The executives explain what life was like during each tragedy, the loss, heartbreak and rebounding businesses and lives after each event. This documentary not only has real estate execs in front of the screen, but behind it, too, as it was produced, filmed, and created by Larry Silverstein, the former owner of the Twin Towers, who rebuilt the World Trade Center after the 2001 attacks, and his team explain how they “managed to overcome it all,” as the film synopsis explains.
This 2020 documentary looks at the long history of Honest Ed’s department store, which once lived on a busy intersection in Toronto, Canada, and ran from 1948 to 2016. This discount retail superstore to was a cultural mainstay for locals, and it had a lot of circus-like additions such as flashing lights on its 24-hour sign, old, hand-painted signage around the maze-like store, and full-sized cardboard look-alikes of owner Ed Mirvish himself, who was somewhat of a ringleader.
The store grossed roughly $14 million a year in the 1960s. Mirvish wasn’t just a retail giant, he bought real estate around his department store, and offered affordable commercial and residential real estate for tenants, until he died in 2007. His success story leaves an example for others to follow.
Directed by Lulu Wei, locals recall how the block of Bloor and Bathurst Streets changed over the course of 70 years, thanks to Mirvish. This film won the Audience Award at the Hot Docs documentary film festival in Toronto in 2020. The thematic underpinning in the documentary is that it aims to answer the question: “Are we building a neighborhood, or are we just building buildings?”
This Netflix documentary, which was released in 2016, is a fictional story about the birth of a burger business, modeled after the McDonald’s empire. Michael Keaton plays Ray Kroc, who took a generic family burger brand and brought it to new heights with his business, and real estate savviness. The real Kroc died in 1984, worth $200 million.
As he says in the film: “You’re not in the burger business, you’re in the real estate business.” He learns in the film that being a tenant is not as good as being a landlord, obviously.
Here’s another film that looks at Ground Zero in the years that followed 9/11. This documentary was made in 2012 by director Richard Hankin and traces the complex, tiring and exhaustive rebuilding of the World Trade Center, which the director calls a “complex urban renewal project.” Everyone had an opinion, and many conflicting political issues arose, mainly around sympathy for the victims’ families, and lives that were lost, mixed with opportunistic gain and finances for real estate.

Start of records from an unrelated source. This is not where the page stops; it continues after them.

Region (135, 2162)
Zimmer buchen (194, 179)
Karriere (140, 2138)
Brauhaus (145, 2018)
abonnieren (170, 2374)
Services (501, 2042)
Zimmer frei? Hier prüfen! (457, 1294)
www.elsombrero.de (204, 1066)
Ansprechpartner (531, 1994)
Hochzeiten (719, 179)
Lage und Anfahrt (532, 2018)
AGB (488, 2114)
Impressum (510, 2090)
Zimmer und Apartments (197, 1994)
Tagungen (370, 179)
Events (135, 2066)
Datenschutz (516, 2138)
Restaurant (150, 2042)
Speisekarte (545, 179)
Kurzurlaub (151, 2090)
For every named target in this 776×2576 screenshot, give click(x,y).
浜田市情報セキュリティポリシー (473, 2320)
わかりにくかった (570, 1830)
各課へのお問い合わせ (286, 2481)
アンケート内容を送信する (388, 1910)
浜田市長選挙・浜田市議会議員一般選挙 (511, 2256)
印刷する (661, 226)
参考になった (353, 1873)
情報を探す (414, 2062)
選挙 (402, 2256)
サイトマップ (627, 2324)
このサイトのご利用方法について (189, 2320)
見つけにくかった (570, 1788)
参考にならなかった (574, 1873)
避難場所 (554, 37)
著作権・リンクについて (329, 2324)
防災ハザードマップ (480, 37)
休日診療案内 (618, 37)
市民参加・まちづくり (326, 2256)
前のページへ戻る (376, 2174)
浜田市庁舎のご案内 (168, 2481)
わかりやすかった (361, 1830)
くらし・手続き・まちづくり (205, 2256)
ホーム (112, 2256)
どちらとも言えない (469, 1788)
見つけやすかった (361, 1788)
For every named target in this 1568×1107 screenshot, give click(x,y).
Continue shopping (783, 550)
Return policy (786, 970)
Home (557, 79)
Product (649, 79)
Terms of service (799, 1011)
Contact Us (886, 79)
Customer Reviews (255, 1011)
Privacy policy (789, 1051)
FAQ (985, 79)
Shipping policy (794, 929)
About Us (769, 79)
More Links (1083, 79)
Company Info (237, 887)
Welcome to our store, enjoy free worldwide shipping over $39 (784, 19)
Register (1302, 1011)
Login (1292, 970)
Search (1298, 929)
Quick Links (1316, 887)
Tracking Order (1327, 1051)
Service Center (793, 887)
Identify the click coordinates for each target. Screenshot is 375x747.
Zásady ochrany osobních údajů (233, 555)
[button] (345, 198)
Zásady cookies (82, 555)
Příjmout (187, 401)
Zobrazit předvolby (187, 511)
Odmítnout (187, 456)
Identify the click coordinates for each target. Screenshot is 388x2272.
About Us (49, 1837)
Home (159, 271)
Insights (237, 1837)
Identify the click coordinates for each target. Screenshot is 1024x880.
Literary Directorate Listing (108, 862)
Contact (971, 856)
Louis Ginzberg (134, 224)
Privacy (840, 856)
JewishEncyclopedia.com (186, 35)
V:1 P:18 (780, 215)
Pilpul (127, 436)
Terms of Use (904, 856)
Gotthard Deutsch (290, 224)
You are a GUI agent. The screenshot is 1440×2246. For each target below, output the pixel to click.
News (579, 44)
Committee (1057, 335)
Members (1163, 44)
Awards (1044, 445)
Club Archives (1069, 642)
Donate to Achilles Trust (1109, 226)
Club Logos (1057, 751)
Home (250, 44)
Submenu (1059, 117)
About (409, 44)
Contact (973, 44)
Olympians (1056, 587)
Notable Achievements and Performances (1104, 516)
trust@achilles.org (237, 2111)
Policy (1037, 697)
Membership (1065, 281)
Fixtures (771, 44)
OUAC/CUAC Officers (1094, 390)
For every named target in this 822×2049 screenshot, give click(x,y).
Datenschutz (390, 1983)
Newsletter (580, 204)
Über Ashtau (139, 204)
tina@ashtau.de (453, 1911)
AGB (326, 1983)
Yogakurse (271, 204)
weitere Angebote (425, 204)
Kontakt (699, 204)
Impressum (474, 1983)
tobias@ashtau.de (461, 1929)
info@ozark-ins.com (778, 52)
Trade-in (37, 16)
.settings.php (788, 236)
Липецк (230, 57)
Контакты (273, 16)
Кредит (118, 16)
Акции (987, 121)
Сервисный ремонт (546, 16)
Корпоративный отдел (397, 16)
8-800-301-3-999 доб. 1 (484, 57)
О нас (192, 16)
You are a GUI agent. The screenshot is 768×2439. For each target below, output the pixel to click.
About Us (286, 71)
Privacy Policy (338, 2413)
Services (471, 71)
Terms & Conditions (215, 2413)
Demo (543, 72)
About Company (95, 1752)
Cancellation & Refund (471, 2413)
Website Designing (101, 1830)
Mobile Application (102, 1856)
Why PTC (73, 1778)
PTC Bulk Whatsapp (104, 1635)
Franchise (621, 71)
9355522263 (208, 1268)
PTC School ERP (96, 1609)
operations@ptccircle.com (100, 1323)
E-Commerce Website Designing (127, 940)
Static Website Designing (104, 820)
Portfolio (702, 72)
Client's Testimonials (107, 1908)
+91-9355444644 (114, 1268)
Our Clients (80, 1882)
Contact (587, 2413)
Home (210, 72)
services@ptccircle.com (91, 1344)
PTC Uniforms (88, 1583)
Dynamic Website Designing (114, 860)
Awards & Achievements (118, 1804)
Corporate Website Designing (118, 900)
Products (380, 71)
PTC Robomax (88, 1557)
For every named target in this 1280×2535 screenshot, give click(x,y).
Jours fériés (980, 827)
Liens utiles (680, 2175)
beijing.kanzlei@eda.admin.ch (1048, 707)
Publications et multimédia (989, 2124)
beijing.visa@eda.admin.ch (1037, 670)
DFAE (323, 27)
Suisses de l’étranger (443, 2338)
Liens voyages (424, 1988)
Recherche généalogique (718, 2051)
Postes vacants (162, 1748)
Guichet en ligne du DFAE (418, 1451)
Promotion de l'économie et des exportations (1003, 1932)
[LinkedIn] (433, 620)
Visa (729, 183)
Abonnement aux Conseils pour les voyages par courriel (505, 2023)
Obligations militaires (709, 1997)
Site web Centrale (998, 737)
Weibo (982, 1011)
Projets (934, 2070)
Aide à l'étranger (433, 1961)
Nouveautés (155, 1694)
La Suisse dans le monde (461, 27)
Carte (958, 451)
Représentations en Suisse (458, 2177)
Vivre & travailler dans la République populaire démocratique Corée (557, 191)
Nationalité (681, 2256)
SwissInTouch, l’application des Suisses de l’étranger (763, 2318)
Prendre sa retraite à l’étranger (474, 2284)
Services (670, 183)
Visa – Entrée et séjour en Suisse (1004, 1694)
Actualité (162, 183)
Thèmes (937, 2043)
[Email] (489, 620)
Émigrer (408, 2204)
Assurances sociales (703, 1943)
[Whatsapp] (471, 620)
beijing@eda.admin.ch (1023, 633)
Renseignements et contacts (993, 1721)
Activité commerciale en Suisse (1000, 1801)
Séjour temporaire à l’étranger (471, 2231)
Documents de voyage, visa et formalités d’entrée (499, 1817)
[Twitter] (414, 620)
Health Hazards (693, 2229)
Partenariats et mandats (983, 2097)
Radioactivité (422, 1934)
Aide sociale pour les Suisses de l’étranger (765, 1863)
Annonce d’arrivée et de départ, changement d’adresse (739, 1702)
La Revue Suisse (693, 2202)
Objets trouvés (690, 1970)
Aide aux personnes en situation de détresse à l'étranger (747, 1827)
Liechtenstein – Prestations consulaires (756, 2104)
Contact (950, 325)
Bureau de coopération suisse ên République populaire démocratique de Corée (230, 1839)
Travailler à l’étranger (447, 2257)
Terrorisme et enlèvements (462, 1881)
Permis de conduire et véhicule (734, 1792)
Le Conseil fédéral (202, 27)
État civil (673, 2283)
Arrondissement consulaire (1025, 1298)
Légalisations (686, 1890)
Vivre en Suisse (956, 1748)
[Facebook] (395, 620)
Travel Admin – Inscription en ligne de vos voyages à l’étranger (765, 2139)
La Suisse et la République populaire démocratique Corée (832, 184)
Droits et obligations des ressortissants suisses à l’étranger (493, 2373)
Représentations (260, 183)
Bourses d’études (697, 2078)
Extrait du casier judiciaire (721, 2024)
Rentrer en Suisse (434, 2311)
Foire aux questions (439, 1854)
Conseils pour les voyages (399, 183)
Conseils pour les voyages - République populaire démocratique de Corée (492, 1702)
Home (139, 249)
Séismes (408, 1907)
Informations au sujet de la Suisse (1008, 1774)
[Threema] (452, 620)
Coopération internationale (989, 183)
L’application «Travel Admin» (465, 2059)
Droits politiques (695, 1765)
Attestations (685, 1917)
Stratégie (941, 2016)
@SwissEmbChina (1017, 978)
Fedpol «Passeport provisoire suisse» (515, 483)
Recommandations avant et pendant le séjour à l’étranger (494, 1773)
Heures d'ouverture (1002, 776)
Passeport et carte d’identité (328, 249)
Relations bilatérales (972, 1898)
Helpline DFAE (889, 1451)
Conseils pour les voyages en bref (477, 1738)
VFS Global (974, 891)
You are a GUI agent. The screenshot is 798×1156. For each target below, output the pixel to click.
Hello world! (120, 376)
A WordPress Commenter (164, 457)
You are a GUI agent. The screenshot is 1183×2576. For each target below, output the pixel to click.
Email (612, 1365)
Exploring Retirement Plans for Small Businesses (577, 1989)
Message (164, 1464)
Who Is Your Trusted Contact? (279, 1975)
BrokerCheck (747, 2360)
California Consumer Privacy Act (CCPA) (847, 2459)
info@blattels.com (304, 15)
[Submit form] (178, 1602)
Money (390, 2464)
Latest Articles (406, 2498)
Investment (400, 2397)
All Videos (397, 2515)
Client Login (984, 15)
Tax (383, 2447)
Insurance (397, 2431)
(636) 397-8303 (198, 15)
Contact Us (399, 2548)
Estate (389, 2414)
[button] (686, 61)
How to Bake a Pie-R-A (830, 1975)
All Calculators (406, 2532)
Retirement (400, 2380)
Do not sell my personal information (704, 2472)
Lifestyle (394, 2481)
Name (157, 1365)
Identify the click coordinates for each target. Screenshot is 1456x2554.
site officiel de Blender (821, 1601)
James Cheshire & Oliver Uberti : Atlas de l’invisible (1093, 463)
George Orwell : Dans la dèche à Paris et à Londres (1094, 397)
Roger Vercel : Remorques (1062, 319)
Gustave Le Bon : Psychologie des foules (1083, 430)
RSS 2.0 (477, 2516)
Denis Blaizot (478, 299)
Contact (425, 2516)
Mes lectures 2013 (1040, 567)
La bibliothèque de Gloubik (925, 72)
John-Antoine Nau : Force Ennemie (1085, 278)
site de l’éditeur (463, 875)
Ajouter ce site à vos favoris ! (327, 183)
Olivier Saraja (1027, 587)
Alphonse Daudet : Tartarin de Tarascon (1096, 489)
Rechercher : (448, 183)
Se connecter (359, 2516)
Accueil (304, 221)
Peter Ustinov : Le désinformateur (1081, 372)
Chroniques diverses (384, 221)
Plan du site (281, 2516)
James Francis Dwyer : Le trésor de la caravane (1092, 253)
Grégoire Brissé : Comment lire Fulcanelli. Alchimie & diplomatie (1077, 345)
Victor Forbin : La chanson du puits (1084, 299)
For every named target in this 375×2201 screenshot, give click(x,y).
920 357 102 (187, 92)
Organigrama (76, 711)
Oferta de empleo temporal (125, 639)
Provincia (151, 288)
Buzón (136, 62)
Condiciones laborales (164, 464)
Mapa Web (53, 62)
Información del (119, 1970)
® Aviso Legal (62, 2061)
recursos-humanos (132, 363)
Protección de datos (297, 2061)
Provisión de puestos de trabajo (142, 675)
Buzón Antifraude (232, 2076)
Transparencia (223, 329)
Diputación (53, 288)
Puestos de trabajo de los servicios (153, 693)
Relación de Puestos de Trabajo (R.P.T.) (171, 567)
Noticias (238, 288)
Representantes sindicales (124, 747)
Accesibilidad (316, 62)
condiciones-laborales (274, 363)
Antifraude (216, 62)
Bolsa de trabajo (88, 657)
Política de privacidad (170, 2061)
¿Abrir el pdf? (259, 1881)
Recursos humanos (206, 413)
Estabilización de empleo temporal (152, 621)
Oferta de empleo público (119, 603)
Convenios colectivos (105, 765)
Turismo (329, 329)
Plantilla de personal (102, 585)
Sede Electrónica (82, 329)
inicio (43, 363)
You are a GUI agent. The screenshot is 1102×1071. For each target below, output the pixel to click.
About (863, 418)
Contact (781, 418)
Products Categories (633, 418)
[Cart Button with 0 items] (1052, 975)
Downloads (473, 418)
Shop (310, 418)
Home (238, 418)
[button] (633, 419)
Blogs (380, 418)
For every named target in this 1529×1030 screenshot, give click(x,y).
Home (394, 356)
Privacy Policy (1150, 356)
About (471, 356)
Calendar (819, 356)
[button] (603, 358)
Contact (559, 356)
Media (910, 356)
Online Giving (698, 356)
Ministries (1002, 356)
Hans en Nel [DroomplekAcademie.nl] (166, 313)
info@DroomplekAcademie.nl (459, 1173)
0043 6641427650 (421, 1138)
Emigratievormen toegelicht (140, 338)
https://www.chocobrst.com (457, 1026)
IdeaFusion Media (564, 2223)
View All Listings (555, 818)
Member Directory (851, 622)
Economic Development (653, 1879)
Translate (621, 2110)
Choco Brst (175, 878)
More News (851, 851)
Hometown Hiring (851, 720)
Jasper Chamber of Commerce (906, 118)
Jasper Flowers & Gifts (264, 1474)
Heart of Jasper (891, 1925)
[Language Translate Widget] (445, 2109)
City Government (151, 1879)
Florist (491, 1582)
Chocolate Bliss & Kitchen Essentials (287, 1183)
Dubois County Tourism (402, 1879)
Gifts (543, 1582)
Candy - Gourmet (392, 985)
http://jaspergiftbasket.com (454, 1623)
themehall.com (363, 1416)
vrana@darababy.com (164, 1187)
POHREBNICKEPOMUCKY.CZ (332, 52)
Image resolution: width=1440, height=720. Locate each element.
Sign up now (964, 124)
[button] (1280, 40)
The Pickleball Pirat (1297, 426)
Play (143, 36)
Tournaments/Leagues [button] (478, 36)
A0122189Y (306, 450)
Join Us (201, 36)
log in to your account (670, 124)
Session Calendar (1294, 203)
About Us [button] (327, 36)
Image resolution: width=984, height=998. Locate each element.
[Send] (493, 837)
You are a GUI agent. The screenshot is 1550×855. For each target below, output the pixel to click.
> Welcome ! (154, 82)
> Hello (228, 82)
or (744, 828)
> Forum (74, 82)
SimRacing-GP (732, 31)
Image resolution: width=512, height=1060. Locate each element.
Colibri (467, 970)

The project took a total of 12 years and cost over $20 billion to rebuild. That’s not to mention the challenges of engineering, working with 19 government agencies, and catering to the needs of developers, architects, insurers and local residents. This is the quintessential inside story of how one historic project came to be. It’s tense, there’s a lot of arguments at public meetings, emotions run high and people generally are just trying to do what’s best for the general interest. A true drama, with a bit of New York egoism.
An old feature film with an all-star cast that sheds light into the inner workings of when realtors turn corrupt. This film is adapted from a Pulitzer Prize winning play written by David Mamet. The story follows a group of Chicago real estate salesmen who turn to crime, working as con artists who hunt for “A-B-C” meaning “Always Be Closing,” even if its promoting a lie when closing a deal on a plot of undesirable, or sub-standard real estate. Starring Al Pacino, Jack Lemmon and Alan Arkin, it’s a worst case, exaggerated scenario of the dark side of real estate, fictionalized. It’s still entertaining and worth watching.